For Kikel, the 1970s were filled with bars, sex, and dinner parties. He was still writing and hanging out with other writers. Kikel still recalls the night he attended a party on Beacon Hill at which the late writer Paul Monette, famously met his future partner Roger Horowitz. (Monette wrote about the meeting in Becoming A Man: Half A Life Story). As they left the party, Monette turned to Horowitz and said, “Welcome to the rest of your life.”

By 1983, Kikel was ready for a change. He wanted to move to New York City to be closer to family and to ramp up his sex life at the clubs along the Hudson, including a favorite, the Mineshaft, which even by the standards of the time, was notorious.

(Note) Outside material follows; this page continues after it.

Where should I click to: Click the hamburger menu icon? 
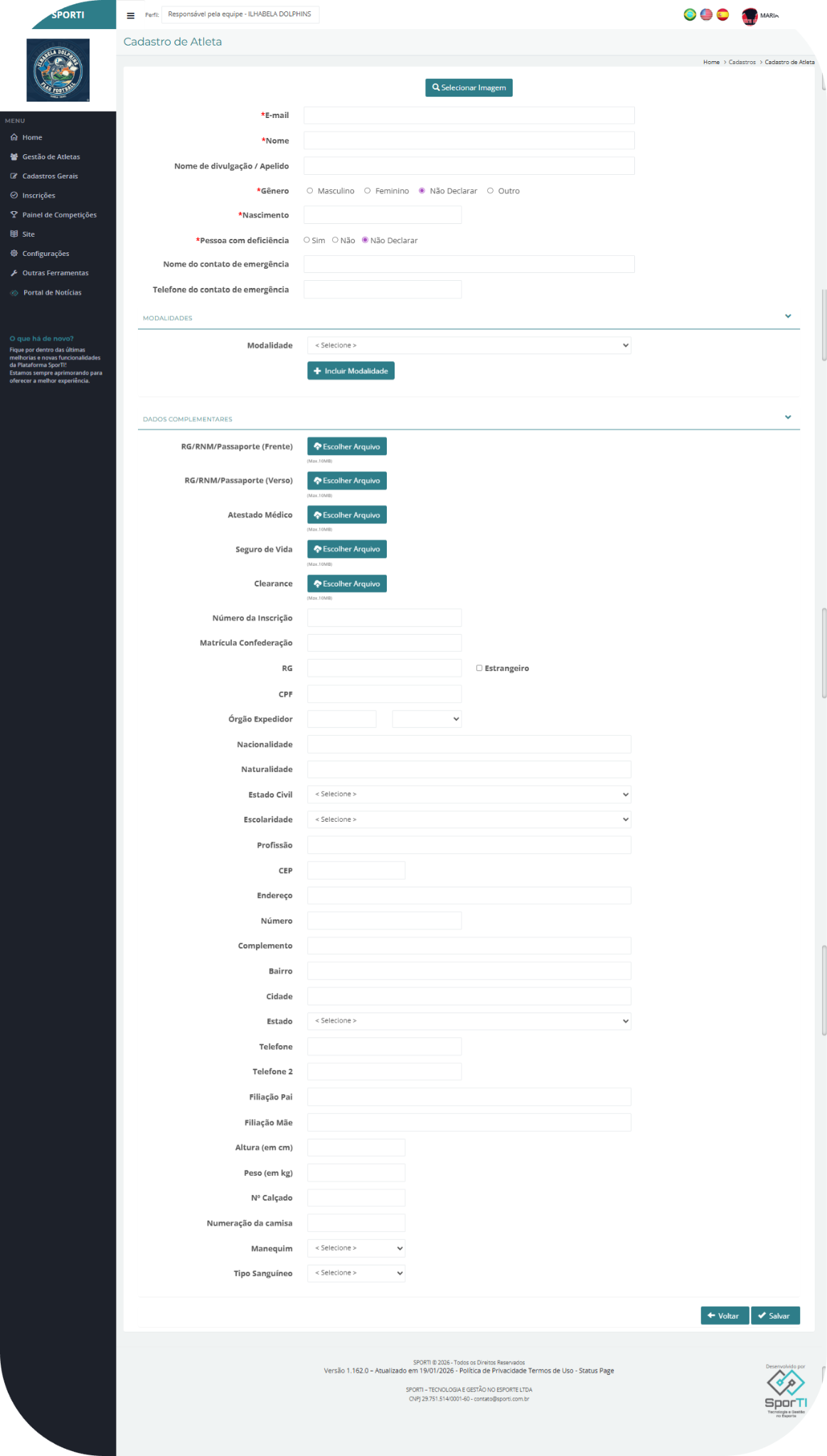point(130,15)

But as Kikel prepared to leave, local entrepreneur, Sasha Alyson asked him to stay. Allyson was starting a gay weekly newspaper focusing on local news from a mainstream progressive perspective. The other gay paper in town, Gay Community News, founded in 1973, had a national focus with a militant tilt. Alyson’s newspaper became Bay Windows, New England’s weekly GLBT newspaper, which will turn 30 years old this year. Allyson ultimately convinced Kikel to remain in Boston, a decision Kikel says may have kept him from succumbing to the AIDS epidemic that took many lives, including his lover Craig Rowland who died in 1991.

Alyson, who now lives in Southeast Asia, recently recalled a brain storming session with Kikel about the naming of the new paper. “(Rudy and I) looked through a list of words and phrases associated with Boston and came upon “bay windows.” Kikel argued that in addition to being a familiar Boston architectural element, “bay windows” suggested multiple views on Boston’s GLBT community. The name stuck. Kikel served as the paper’s arts and entertainment editor for many years.

Slowed by illness in recent years, Kikel’s sense of humor is undiminished. When asked where he met his husband, Sterling Giles (they married in February 2012), Kikel eyes brighten and he laughs quietly, “We met on the Esplanade about 25 years ago – during the day!” Long seen as a night time gay cruising area, the Esplanade runs along the Charles River. Life in the shadows was never for him.